Fiscal year 1950 .......................... 1,113

Fiscal year 1951 .......................... 1,026

Fiscal year 1952 .......................... 1,190

Requests for information came from forty states, the District of
Columbia and two foreign countries.

It is relatively easy to compile statistics on visitors, letters and the use
of documents because in each case the user, by signing the register or the call
slip or his own letter, makes the record himself. To keep an account of the
calls for information which come by telephone is more difficult. In a large
office a clerk could be assigned to a task of this kind but in a small institu-
tion like ours this is not possible. We recall 125 such calls during the past
year, we do not know how many others there were which were not put in
writing.

REPAIR AND BINDING

The Manuscript Repair Department was able to maintain—and to
surpass—the high level of production of the past two years. Both repair
workers are now thoroughly experienced, and Mrs. Jane R. Moss, who retired
in December 1949, continues to give us one day of volunteer work weekly.
As the list below will show, we are now spending most of our effort on
the county records which have been acquired by the Hall of Records dur-
ing the last few years. The Recorded Wills of the colonial Probate Court
took second place as in the previous year.
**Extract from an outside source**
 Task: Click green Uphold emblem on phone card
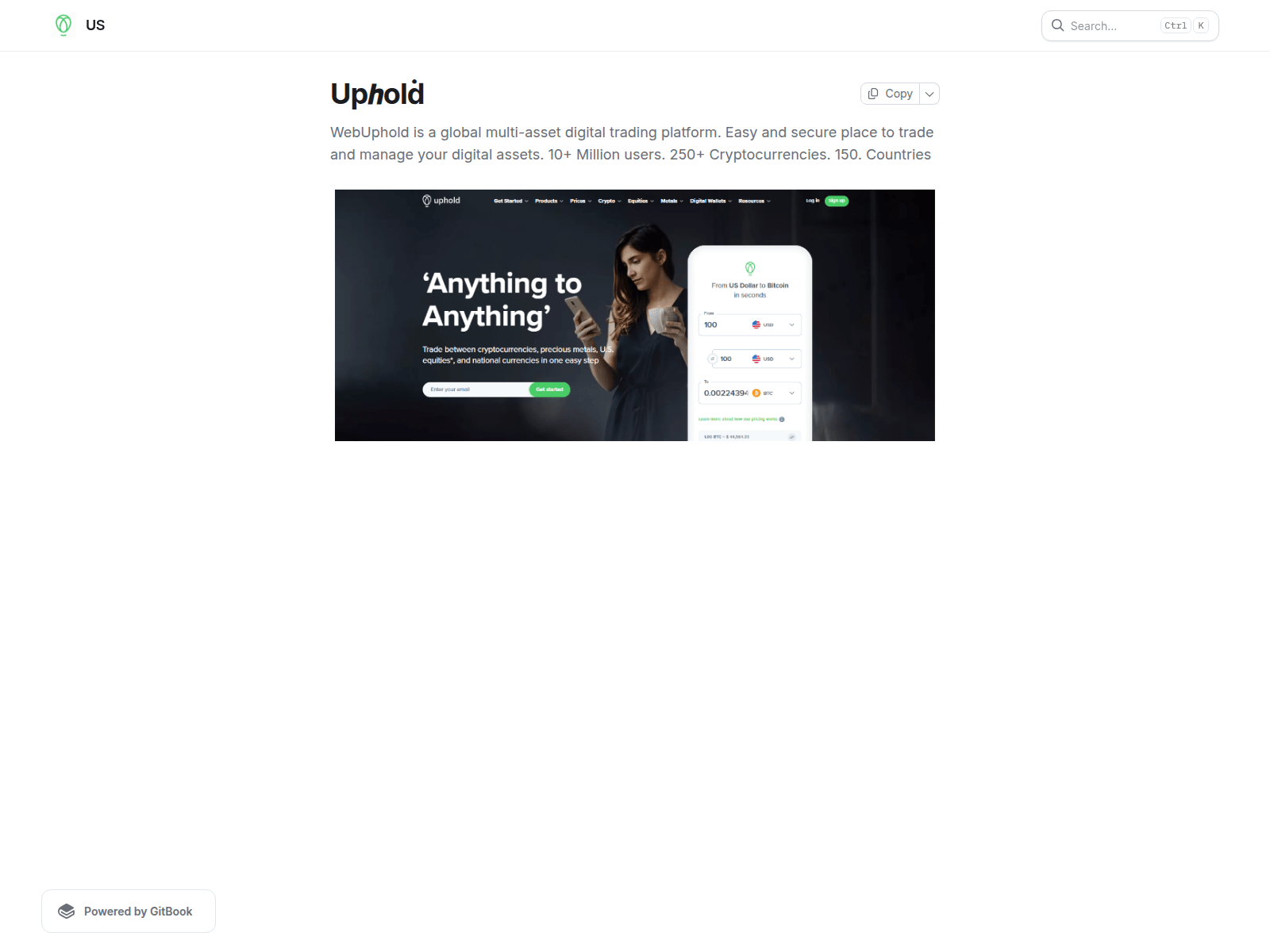click(x=750, y=268)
This series was not done earlier,
along with the other probate records, because the special binding materials
required were not available during the war and for several years thereafter.
In third place are the records of the State government which have for long
been in bad condition but which were relatively little used.

It has always been our feeling that the quality of our repair work,
primarily lamination, was excellent—perhaps unsurpassed by any other
archival establishment. We have never been sure, however, of the quantity
because there are so few workshops like ours, and where they do exist,
production figures are not readily available. We are, however, certain that
we are doing more in each succeeding year; and lacking a relative standard,
we take comfort in our own improvement. We increased our output by
3,000 pages in the last fiscal year.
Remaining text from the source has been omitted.